Collected data:
────────────────────

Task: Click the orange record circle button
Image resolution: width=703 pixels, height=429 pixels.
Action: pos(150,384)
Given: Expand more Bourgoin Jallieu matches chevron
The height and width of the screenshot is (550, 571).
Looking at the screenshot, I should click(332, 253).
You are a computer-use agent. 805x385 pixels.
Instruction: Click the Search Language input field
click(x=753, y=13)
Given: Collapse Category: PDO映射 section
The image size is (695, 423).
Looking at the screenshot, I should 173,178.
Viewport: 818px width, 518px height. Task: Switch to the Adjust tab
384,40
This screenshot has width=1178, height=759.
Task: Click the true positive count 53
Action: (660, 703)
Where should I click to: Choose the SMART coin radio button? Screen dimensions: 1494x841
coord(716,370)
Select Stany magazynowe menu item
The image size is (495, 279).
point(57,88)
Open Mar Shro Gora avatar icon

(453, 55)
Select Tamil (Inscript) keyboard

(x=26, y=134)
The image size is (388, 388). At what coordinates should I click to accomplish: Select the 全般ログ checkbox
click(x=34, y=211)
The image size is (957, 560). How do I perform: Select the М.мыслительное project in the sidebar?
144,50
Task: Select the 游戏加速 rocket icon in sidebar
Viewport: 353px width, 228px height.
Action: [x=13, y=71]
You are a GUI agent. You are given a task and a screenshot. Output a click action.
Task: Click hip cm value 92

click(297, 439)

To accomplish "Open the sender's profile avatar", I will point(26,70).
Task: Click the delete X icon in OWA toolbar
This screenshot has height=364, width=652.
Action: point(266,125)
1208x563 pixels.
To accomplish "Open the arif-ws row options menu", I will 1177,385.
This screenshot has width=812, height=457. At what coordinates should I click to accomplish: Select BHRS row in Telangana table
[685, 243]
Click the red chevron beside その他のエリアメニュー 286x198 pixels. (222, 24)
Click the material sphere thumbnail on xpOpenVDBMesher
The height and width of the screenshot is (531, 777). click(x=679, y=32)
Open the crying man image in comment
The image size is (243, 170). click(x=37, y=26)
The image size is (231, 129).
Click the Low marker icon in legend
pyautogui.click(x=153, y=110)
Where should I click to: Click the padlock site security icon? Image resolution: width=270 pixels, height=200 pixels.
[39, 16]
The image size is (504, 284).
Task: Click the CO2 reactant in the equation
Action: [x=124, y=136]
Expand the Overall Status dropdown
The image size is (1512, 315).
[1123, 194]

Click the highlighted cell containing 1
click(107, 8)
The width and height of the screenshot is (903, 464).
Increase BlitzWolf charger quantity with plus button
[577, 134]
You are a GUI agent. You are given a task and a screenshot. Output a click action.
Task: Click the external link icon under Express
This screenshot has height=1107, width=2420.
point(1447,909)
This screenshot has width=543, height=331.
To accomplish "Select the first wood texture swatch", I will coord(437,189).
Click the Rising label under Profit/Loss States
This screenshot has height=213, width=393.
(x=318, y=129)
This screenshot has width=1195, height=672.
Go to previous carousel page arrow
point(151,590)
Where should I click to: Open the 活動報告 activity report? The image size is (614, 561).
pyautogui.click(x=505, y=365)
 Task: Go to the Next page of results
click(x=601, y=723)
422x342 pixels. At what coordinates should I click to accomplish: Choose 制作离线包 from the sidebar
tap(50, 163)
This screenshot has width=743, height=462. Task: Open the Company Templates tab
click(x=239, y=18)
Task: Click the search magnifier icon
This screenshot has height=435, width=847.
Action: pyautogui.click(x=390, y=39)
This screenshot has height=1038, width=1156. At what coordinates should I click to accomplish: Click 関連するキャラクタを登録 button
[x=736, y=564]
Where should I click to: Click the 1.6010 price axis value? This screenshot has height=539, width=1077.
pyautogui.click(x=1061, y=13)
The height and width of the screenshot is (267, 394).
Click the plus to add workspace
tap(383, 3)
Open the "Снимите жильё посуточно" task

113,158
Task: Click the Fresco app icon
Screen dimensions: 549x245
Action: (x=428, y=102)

────────────────────

WHAT TO WORK ON: Look for the string "chevron" in the records, and copy every line where it is found.

SOLUTION TO THIS TASK:
Given: Expand more Bourgoin Jallieu matches chevron
Click the red chevron beside その他のエリアメニュー 286x198 pixels. (222, 24)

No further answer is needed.